— START OF RECORDS SUPPLIED —

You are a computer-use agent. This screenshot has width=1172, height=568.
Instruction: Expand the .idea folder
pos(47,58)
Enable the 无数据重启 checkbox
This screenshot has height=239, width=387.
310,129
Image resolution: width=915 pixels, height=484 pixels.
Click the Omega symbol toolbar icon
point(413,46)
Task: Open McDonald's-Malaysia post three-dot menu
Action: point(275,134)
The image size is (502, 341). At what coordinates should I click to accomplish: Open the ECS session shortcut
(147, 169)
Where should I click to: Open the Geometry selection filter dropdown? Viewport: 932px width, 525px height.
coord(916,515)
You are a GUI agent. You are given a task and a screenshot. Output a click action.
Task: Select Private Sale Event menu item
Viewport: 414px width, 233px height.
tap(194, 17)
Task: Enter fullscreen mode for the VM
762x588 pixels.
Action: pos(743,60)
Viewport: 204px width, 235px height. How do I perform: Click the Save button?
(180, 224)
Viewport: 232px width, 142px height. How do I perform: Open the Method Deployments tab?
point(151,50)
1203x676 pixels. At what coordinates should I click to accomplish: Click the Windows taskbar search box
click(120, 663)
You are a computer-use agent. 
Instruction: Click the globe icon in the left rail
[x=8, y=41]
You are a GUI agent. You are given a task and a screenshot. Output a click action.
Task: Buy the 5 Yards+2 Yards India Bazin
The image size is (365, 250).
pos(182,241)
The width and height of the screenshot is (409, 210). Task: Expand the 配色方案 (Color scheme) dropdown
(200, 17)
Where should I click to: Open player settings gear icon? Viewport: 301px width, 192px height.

— END OF RECORDS SUPPLIED —

> _THE EXERCISE_
How many lines in the records above contain the string "This"? Reply with the number alone.

> _FINAL RESULT_
2